Burton stumbled to a halt and gazed in shock at it.
Floating over the street, it declared, “THE ENEMY IS AMONG US! THIS IS THE FACE OF THE SOCIALIST FIEND!” Beneath the glowing words, there was a portrait of a brutal and scarred face.
It was Burton’s own.
The chrononauts uttered sounds of incredulity.
“It’s what I’ve hinted at,” Trounce said. “Spring Heeled Jack obviously remembers you, Richard. Fears you.”
“I don’t understand,” Burton said. He looked down at Swinburne. “How does this offer hope?”
The poet gave a happy smile and a compulsive jerk of his shoulder. “By nature, the human race is very, very naughty.”
“What?” The king’s agent turned to Trounce, seeking a more cogent explanation.
Trounce said, “What Algy means is that if you tell a child not to do something without properly explaining why it mustn’t be done, you can be sure that, the moment your back is turned, the child will test the prohibition.”
“Spring Heeled Jack has overplayed his hand,” Trounce continued. “It requires only a spark to light the fuse.” He pointed up at the placard. “That face is the spark.”

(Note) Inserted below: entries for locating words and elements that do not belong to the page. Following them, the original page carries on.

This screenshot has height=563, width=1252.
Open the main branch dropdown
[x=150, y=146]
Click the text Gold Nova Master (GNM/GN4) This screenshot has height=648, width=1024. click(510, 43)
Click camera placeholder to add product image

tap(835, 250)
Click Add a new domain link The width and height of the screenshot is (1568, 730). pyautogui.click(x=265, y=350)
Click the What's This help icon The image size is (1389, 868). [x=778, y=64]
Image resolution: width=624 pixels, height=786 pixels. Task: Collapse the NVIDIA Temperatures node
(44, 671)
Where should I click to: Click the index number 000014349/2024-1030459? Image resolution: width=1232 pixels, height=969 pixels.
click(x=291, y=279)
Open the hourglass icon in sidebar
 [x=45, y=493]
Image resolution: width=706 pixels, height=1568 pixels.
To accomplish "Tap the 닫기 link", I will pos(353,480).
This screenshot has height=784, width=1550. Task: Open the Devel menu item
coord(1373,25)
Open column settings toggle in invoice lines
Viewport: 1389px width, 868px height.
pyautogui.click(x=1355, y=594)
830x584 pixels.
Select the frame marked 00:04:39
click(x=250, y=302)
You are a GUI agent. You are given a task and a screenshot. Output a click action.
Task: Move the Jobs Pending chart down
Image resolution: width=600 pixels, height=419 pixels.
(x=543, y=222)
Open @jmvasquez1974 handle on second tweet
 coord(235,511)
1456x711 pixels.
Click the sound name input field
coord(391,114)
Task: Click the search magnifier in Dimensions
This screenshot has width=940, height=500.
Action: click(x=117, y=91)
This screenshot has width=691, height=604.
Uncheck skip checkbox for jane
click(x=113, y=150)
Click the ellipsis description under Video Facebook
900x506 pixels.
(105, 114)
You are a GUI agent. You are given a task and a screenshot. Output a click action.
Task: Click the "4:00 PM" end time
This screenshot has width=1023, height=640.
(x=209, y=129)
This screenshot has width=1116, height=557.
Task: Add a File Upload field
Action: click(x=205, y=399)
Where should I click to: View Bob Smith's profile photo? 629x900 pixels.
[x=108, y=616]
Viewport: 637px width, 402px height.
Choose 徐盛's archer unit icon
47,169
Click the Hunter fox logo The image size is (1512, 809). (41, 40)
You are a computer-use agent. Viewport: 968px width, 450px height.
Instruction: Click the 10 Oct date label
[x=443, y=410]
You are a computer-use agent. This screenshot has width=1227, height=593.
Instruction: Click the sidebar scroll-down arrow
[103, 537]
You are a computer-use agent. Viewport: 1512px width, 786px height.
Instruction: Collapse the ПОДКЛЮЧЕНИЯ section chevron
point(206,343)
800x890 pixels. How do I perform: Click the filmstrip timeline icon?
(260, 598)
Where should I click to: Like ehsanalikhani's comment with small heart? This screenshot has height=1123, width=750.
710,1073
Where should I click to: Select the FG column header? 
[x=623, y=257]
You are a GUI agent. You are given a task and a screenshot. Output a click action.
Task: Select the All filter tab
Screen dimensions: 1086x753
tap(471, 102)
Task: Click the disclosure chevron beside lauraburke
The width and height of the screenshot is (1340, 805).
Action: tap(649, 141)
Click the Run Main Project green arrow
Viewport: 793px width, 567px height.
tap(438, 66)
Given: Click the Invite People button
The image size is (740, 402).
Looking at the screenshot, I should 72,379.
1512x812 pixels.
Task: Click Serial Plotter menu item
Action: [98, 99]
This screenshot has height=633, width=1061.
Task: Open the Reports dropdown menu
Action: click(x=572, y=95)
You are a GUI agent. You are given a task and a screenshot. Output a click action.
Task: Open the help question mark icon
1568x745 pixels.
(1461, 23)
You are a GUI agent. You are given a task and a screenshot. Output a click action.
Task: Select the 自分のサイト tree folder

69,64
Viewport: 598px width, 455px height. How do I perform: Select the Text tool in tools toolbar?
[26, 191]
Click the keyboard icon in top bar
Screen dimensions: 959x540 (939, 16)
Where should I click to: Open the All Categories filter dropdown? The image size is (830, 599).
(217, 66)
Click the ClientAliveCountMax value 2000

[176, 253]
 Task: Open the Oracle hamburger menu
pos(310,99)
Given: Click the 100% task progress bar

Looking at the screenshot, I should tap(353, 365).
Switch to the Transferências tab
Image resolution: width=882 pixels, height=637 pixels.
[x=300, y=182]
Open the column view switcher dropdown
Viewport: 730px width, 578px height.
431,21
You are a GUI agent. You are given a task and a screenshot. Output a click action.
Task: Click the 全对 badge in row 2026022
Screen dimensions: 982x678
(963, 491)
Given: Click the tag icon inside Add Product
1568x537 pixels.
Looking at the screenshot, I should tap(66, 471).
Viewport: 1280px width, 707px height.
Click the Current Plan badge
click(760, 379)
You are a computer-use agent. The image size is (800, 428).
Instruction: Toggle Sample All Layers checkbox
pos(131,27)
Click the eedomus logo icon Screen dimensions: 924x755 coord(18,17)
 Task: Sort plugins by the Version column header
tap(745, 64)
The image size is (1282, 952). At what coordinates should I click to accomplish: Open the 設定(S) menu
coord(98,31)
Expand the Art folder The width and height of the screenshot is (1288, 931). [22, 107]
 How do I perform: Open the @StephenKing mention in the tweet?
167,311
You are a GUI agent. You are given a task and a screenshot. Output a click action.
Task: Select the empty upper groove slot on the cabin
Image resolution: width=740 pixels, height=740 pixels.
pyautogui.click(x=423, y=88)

“I think I understand,” Wells said softly, “When the government is perceived as the people’s enemy, the enemy of the government is perceived as the people’s friend.”
Swinburne reached out and squeezed Burton’s arm. “And when BioProcs stop tranquillising because, for example, the local transmitting station has been blown up by a dastardly member of the Cannibal Club, then—”
Burton cleared his throat. “I see.”
Trounce said, “No doubt your Mr. Grub is now busily making your presence known. It adds greater urgency to our mission. We have to destroy the Fulcrum before the people drive themselves into sufficient a frenzy to take action, else there’s little doubt that wholesale slaughter will ensue, first when the government attempts to quell our own insurgents, and then when it sends them to enslave the remains of our neighbouring empires.”
“By God, Trounce. Have you loaded so much onto my shoulders? I’m just an explorer, an anthropologist, a writer.”
“You’ve become a figurehead, too.”
I just want to go home.
Burton looked at his friends, his eyes clouded with distress, aware that he’d just thought the words that had driven his enemy over the brink and into madness.
He felt his heart throbbing, moved his tongue against the roof of his mouth, and exhaled with an audible shudder.
Burton had often regarded emotions as a phenomenon of the body rather than of the mind. It was the body that instilled fear when destruction threatened and joy when survival was assured. To now achieve what was expected of him, he knew he’d have to transcend those corporeal impulses. He must become all intellect. He must be as hard and as cold as metal.
He glanced once again at the placard before saying to Trounce in a flat tone, “Let’s get going.”
They waited while a group of spiderish women herded a flock of geese past, then moved on to the junction with Oxford Street, the whole length of which appeared to be a teeming marketplace. Over the rooftops opposite, dark smoke stained the atmosphere. There was much shouting, a few screams, and many people running, scampering, hopping or scuttling back and forth.